TWENTY-FIVE more Palestinians have returned to Gaza through the Rafah crossing following its long-awaited partial reopening, describing an exhausting journey through humiliating Israeli security measures, while patients in need of urgent medical treatment abroad are being transferred to the border.
This comes as one Palestinian was killed and another injured by Israeli forces on Thursday, as Israeli attacks continue despite a “ceasefire” in the Gaza Strip.
Israeli troops shot and killed a man near the Bani Suhaila roundabout, east of Khan Younis, while in central Khan Younis, near the Abu Hamid roundabout, a 28-year-old woman was injured by Israeli forces’ gunfire inside her tent, sources told Al Jazeera.
The group of 25 Gaza returnees – the third batch to return since the heavily restricted reopening of the Rafah crossing – entered the Strip at 3am local time (01:00 GMT), with buses delivering them to Nasser Hospital in the southern city of Khan Younis more than 20 hours after they left the Egyptian city of El Arish.
Hours later, a group of seven Palestinian patients, accompanied by 14 family members, were transferred from a hospital towards the crossing for medical treatment abroad.
Some of the returnees, visibly fatigued from their ordeal, told an Al Jazeera team in Gaza that they had been interrogated and insulted by Israeli forces as they passed through security controls.

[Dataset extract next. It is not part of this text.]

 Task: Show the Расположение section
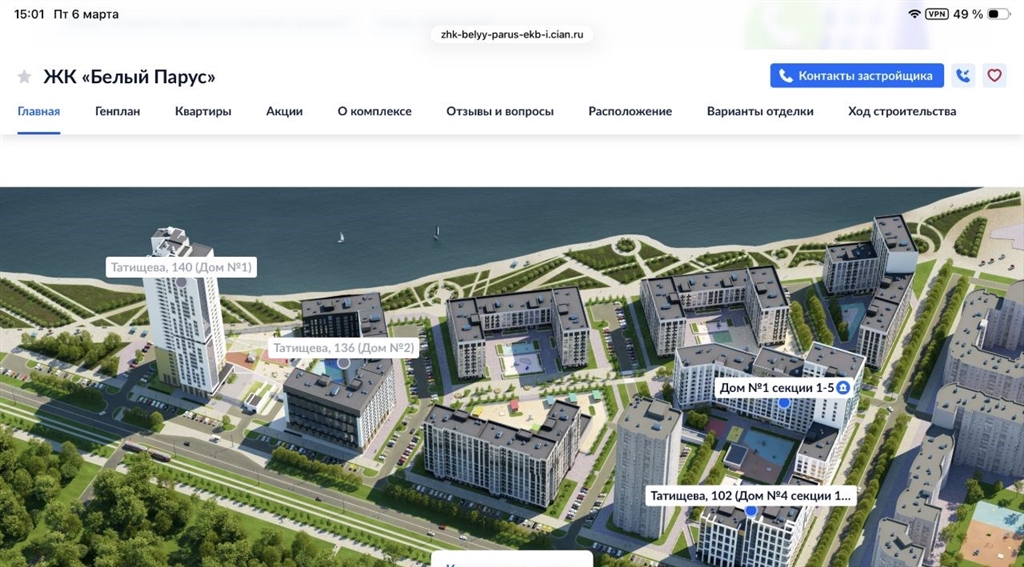coord(630,111)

Footage showed emotional scenes as returning Palestinians embraced loved ones from whom they had long been separated, and registered firsthand the scenes of devastation caused by the war in their homeland.
“The feeling is like being caught between happiness and sadness,” one returnee, Aicha Balaoui, told the Reuters news agency.

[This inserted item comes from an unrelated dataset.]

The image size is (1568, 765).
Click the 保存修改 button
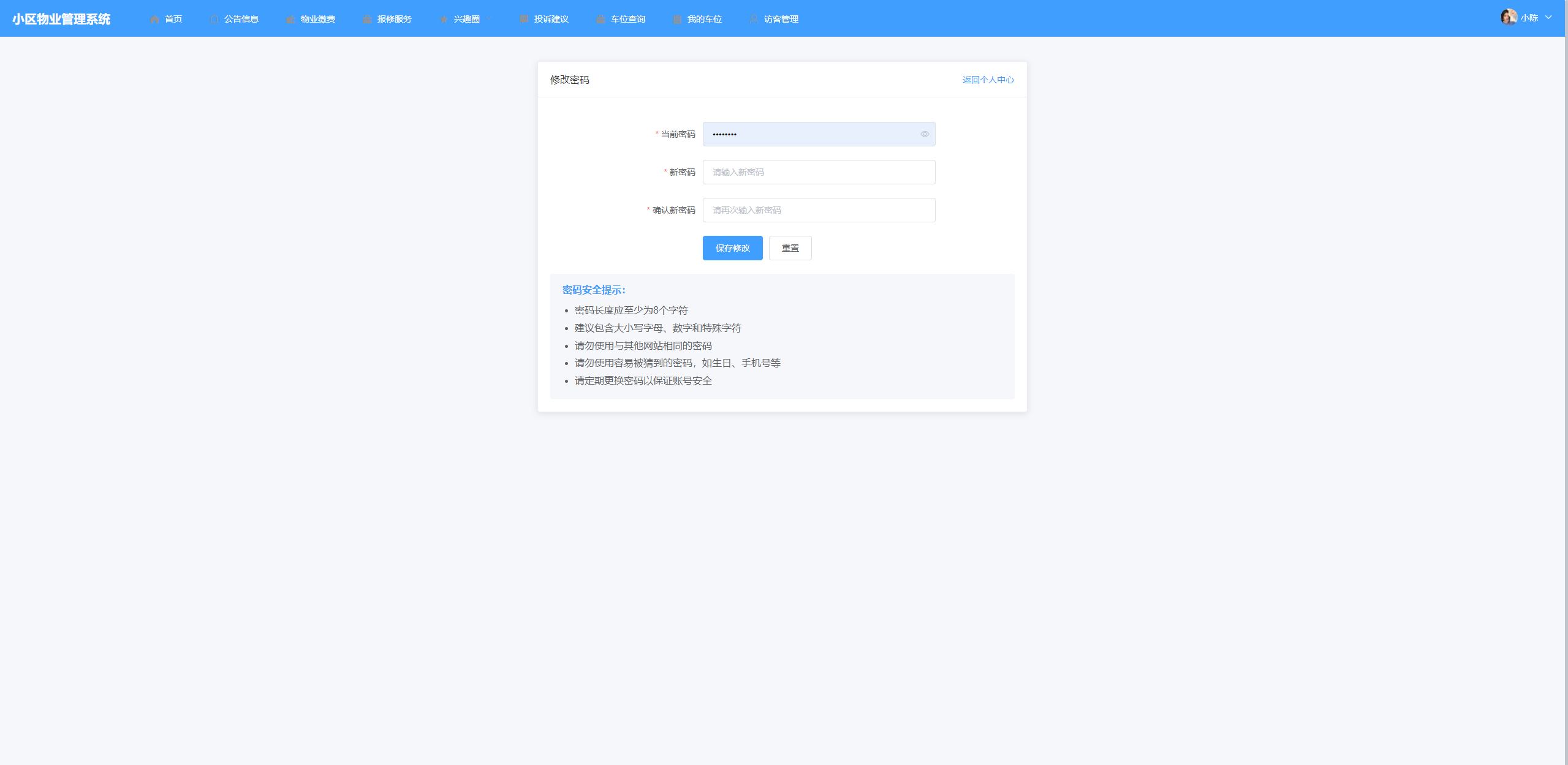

“I’m happy to be back and to see my family, my husband and my loved ones, thank God. But I also feel sad for my country after seeing the destruction. I never imagined the devastation would be this severe.”
She said while she had lived in comfort and safety abroad, “I wasn’t at peace because it wasn’t my place.

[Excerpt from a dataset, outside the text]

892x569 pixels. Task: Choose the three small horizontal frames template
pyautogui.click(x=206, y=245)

“My place is here. My place is Gaza,” she said.
The Rafah crossing with Egypt, the sole route in or out of Gaza for nearly all of the territory’s more than two million inhabitants, was closed by Israeli authorities for most of the war, but was partially reopened on Monday.
The reopening of the crossing – to allow the return of Palestinians who have left, and the evacuation of patients requiring medical treatment outside the Strip – is one of the terms of the US-brokered “ceasefire” agreement to end the war in Gaza.
Only Palestinians who left Gaza during the war are being permitted to return, and people travelling in both directions are being subjected to strict security vetting – a process which returnees have described as humiliating and abusive.
Palestinian women who returned earlier this week described to Al Jazeera having their hands bound and eyes covered, being interrogated and subjected to full body searches as part of the security screening.
The International Commission to Support Palestinian People’s Rights (ICSPR) has said the strict Israeli measures have turned the Rafah crossing “into a tool of control and domination rather than a humanitarian passage”.